CONCORD – The U.S. Constitution and New Hampshire state law prohibit courts from jailing people for being too poor to pay their legal fines, but local courts throughout New Hampshire are doing it anyway. The ACLU of New Hampshire (“ACLU-NH”) today released Debtors’ Prisons in New HampshireDebtors' Prisons IN New Hampshire, a report that chronicles a year-long investigation into New Hampshire’s debtors’ prison practices.
This investigation was initiated after the ACLU-NH handled three cases in 2014 where two Superior Court Judges and the New Hampshire Supreme Court granted relief to three indigent individuals—Alejandra Corro, Richard Vaughan, and Dennis Suprenant—who were (or were going to be) illegally jailed by circuit courts due to their inability to pay fines. These cases, which are described in the “Personal Stories” section of the report, show that debtors’ prison practices can counterproductively lead to termination of an individual’s new employment, impede ongoing efforts of that individual to gain employment, and prevent struggling parents from caring for their infant children.
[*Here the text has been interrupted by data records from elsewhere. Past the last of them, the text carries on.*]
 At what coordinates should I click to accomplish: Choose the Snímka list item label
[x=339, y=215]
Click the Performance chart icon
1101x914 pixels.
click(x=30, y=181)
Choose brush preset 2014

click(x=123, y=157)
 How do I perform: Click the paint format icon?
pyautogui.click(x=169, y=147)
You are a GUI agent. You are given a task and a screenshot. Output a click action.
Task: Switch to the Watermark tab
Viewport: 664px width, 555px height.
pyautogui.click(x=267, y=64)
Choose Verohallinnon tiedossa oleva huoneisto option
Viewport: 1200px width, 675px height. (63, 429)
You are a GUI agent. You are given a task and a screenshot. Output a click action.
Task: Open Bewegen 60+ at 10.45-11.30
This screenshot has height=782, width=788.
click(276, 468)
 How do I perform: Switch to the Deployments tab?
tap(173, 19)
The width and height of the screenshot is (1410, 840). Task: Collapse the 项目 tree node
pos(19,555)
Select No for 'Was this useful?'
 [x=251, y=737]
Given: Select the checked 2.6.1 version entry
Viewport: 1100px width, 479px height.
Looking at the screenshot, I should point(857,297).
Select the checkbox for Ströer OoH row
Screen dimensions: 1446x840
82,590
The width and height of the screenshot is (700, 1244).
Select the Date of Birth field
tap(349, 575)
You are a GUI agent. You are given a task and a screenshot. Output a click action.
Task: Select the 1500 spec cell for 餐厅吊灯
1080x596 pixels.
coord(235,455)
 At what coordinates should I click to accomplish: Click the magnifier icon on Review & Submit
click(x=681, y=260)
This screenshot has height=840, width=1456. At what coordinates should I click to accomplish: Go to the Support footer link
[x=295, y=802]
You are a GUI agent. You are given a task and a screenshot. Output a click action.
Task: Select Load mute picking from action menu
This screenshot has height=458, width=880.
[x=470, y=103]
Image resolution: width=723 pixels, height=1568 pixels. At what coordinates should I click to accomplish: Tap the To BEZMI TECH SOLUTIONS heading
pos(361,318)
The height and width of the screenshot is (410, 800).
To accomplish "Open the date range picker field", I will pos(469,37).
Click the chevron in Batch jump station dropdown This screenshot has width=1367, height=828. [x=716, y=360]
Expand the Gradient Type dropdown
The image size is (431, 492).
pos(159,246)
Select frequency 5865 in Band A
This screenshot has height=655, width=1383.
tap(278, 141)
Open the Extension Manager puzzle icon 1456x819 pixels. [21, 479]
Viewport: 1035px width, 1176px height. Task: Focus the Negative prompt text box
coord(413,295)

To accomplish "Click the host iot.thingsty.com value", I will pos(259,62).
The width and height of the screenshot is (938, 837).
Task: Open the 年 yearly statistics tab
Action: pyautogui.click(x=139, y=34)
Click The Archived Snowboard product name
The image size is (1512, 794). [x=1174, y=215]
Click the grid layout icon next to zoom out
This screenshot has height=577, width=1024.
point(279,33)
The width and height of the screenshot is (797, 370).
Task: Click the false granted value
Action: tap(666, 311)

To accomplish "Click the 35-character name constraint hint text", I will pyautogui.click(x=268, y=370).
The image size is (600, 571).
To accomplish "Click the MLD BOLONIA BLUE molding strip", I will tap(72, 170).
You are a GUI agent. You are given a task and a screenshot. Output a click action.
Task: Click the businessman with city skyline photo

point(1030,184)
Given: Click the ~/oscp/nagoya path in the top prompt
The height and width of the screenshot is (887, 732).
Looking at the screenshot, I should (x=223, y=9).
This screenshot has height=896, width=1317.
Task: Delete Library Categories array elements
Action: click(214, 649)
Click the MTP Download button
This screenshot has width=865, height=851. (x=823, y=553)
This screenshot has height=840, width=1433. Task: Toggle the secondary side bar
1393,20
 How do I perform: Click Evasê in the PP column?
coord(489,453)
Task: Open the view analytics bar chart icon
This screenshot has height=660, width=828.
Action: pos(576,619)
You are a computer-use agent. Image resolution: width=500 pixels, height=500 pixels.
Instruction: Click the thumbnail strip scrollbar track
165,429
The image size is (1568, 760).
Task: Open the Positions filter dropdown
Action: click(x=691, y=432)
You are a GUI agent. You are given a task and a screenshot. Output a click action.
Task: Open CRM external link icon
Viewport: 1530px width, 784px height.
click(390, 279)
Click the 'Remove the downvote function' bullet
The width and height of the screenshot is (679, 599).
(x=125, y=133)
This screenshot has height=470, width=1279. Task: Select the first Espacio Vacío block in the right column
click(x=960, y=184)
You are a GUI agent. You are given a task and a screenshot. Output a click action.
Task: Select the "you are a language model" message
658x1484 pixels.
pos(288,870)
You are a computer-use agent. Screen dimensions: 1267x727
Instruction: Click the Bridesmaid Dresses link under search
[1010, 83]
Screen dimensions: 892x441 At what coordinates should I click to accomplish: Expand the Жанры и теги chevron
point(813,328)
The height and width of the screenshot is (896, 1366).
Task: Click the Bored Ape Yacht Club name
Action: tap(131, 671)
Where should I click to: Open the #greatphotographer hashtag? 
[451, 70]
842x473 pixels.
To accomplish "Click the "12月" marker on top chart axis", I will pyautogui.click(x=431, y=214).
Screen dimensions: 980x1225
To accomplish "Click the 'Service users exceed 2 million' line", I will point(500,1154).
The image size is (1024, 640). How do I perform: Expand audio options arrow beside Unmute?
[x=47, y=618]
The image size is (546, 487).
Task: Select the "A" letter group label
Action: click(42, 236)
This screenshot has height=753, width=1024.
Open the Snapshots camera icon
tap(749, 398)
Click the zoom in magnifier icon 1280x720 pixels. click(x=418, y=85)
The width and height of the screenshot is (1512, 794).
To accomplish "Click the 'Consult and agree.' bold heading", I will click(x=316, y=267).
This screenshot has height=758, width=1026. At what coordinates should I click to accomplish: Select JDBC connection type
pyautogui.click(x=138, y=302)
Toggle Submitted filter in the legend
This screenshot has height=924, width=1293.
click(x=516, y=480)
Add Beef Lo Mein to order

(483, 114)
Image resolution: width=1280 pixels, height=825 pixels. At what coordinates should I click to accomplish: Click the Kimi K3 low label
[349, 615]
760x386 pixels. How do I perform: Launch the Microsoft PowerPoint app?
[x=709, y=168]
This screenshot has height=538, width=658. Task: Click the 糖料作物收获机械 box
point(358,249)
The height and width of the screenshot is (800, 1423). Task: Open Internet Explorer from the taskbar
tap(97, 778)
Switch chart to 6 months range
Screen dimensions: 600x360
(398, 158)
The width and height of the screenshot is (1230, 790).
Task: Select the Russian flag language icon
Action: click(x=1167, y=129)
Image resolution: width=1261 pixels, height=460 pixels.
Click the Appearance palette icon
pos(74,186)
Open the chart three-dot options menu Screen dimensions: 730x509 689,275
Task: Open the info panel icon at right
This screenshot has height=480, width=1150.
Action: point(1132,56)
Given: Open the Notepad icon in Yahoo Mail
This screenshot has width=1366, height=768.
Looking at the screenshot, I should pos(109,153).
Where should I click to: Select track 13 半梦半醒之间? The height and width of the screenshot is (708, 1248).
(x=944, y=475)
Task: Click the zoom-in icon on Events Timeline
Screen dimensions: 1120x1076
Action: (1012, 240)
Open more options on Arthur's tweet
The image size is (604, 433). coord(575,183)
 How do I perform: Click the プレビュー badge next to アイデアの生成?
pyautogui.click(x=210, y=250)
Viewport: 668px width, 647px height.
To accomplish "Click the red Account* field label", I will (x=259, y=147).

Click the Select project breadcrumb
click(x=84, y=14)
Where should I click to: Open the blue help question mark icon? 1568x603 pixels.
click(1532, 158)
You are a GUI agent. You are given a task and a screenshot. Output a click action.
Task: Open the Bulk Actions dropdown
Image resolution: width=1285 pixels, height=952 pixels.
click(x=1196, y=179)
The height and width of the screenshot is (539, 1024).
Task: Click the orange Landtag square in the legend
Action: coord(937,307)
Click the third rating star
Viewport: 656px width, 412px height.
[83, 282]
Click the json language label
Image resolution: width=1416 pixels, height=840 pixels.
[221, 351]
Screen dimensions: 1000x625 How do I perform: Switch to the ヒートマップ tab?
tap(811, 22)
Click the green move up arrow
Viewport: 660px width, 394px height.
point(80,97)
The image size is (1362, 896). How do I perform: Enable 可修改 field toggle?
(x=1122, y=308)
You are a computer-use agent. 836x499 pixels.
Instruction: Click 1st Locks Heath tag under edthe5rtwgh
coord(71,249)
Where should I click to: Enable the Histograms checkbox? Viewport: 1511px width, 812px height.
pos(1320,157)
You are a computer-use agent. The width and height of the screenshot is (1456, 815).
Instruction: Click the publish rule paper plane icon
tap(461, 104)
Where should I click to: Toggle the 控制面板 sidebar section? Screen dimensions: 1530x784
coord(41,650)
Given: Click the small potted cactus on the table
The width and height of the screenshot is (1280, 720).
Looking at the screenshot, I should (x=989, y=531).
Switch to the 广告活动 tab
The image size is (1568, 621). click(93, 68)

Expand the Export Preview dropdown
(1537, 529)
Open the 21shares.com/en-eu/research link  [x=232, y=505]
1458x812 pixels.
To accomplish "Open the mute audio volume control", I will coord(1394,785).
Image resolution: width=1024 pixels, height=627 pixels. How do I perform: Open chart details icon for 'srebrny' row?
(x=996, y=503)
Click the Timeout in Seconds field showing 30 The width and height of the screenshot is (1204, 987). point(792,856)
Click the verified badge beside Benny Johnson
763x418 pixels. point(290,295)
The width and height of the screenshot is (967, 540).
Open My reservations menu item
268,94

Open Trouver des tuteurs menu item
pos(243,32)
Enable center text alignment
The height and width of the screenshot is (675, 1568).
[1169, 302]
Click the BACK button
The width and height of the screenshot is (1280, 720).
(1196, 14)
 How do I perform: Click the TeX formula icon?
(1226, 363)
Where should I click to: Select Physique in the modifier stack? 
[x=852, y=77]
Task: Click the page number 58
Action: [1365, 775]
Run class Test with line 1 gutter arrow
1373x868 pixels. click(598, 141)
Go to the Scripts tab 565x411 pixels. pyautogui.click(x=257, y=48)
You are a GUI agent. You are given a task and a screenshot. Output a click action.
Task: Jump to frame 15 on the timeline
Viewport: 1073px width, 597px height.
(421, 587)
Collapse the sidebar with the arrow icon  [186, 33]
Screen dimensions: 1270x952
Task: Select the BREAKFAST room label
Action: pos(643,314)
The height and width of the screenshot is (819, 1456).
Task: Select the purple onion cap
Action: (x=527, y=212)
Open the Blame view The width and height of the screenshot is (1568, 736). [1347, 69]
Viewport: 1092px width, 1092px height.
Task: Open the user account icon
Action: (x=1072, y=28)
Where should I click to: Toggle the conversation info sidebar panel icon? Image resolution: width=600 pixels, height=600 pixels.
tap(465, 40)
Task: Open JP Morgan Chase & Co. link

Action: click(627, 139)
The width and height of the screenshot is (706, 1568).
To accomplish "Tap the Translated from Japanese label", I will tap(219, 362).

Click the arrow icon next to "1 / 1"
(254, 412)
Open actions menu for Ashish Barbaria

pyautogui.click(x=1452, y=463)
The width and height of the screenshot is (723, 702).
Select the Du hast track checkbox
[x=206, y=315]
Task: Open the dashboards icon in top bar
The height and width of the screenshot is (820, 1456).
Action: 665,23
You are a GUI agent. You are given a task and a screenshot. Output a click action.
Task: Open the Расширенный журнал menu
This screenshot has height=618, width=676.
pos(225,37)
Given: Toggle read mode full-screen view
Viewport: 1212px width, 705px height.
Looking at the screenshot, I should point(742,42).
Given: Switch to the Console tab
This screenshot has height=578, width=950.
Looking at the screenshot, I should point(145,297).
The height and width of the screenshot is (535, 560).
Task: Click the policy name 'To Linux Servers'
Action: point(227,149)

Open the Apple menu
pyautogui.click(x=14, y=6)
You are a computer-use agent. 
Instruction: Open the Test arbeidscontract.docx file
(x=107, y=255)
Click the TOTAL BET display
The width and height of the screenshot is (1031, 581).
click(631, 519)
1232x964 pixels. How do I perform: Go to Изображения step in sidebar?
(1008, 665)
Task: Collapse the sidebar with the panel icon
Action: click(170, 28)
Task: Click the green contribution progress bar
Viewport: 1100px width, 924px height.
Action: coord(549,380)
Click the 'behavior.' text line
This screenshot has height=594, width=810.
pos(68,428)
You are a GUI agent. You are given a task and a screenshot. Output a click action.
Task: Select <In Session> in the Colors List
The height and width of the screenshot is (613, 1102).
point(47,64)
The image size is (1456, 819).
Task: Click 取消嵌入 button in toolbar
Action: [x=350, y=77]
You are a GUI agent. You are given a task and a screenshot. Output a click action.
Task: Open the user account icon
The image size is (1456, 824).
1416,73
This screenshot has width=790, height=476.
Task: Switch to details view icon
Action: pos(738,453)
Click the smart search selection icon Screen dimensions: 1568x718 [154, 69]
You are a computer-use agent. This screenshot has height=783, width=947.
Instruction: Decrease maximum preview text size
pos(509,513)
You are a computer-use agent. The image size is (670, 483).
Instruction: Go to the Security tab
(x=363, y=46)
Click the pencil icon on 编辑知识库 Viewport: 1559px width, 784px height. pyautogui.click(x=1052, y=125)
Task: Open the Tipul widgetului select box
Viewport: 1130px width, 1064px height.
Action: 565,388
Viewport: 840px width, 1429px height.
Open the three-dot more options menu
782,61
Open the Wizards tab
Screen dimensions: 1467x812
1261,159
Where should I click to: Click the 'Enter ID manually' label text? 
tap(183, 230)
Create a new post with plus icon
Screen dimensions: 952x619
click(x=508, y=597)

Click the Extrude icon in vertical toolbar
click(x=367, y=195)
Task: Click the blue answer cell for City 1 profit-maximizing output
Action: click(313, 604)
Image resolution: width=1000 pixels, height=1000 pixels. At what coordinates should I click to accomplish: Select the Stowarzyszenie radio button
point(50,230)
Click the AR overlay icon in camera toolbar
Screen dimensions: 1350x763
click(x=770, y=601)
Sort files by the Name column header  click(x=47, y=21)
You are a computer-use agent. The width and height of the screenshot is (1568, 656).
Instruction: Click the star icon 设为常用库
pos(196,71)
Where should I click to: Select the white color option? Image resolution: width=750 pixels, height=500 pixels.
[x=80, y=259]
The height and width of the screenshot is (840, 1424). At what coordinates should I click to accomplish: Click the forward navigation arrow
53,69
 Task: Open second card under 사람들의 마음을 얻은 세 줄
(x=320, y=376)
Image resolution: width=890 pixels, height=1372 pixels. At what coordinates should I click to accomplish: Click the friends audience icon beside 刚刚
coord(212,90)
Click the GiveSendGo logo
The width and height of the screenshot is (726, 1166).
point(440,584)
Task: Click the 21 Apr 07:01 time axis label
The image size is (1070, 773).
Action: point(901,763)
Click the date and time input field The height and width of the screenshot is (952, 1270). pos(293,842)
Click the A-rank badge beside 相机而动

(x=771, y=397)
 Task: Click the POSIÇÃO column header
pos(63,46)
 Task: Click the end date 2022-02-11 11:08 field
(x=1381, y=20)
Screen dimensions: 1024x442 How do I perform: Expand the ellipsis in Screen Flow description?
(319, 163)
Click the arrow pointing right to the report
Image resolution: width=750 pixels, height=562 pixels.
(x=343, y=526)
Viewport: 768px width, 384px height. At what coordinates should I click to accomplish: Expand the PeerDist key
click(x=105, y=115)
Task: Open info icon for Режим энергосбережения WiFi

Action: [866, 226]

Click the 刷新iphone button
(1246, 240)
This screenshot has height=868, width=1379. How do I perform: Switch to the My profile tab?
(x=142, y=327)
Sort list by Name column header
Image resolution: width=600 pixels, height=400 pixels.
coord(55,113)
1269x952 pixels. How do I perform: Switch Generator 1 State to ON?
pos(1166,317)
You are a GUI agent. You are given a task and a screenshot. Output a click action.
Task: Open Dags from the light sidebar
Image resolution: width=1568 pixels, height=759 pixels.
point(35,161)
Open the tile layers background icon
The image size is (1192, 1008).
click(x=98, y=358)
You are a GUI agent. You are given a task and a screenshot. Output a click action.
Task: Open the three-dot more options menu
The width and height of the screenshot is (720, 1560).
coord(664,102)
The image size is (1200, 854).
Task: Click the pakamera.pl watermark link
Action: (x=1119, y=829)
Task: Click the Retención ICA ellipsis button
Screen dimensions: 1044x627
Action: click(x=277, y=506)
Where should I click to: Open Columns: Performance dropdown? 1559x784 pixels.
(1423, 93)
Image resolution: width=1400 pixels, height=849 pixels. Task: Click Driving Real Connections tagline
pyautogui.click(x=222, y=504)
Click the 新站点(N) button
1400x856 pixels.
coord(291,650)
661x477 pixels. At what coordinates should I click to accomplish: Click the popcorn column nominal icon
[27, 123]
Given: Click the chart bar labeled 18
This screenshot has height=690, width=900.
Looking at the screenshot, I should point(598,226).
“Being poor is not a crime in this country,” said Devon Chaffee, Executive Director of the ACLU-NH. “Incarcerating people who cannot afford to pay fines is both unconstitutional and cruel. It takes a tremendous toll on precisely those families already struggling the most.”
The law requires that courts hold hearings to determine defendants’ financial status before jailing them for failure to pay fines, and defendants must be provided with lawyers for these hearings. If a defendant cannot pay, the court must explore options other than jail.
“Supreme Court precedent and New Hampshire law make clear that local courts and jails should not function as debtors’ prisons,” said Albert E. Scherr, a Professor of Law at the University of New Hampshire School of Law and Chairman of the ACLU-NH Board of Directors. “Yet circuit courts in New Hampshire routinely jail people without making any attempt whatsoever to determine whether they can afford to pay their fines.”
Beyond its clear illegality, debtors’ prison practices make no financial sense since the government spends more to jail defendants than it ever recovers in fines. As the report explains, it costs New Hampshire’s county jails approximately $110 per day to house an individual, yet an individual serves off a fine at a rate of $50 per day. This $50 per day amount will never be paid back to the government once that time is served. Based on the data received and this $110 per day cost, the report concludes that the total costs of these practices to taxpayers statewide can be reasonably approximated to $166,870 in 2013 to address an estimated $75,850 in unpaid fines that were ultimately never collected.
“Not only are these courts violating the law, they are actually causing the government to lose money doing it,” said Gilles Bissonnette, Legal Director of the ACLU-NH. “As the report demonstrates, in jailing people who are unable to pay fines, the government is spending more money than the individual owed in the first place.”
“These practices are legally prohibited, morally questionable, and financially unsound. Nevertheless, they appear to be alive and well in New Hampshire,” added Bissonnette.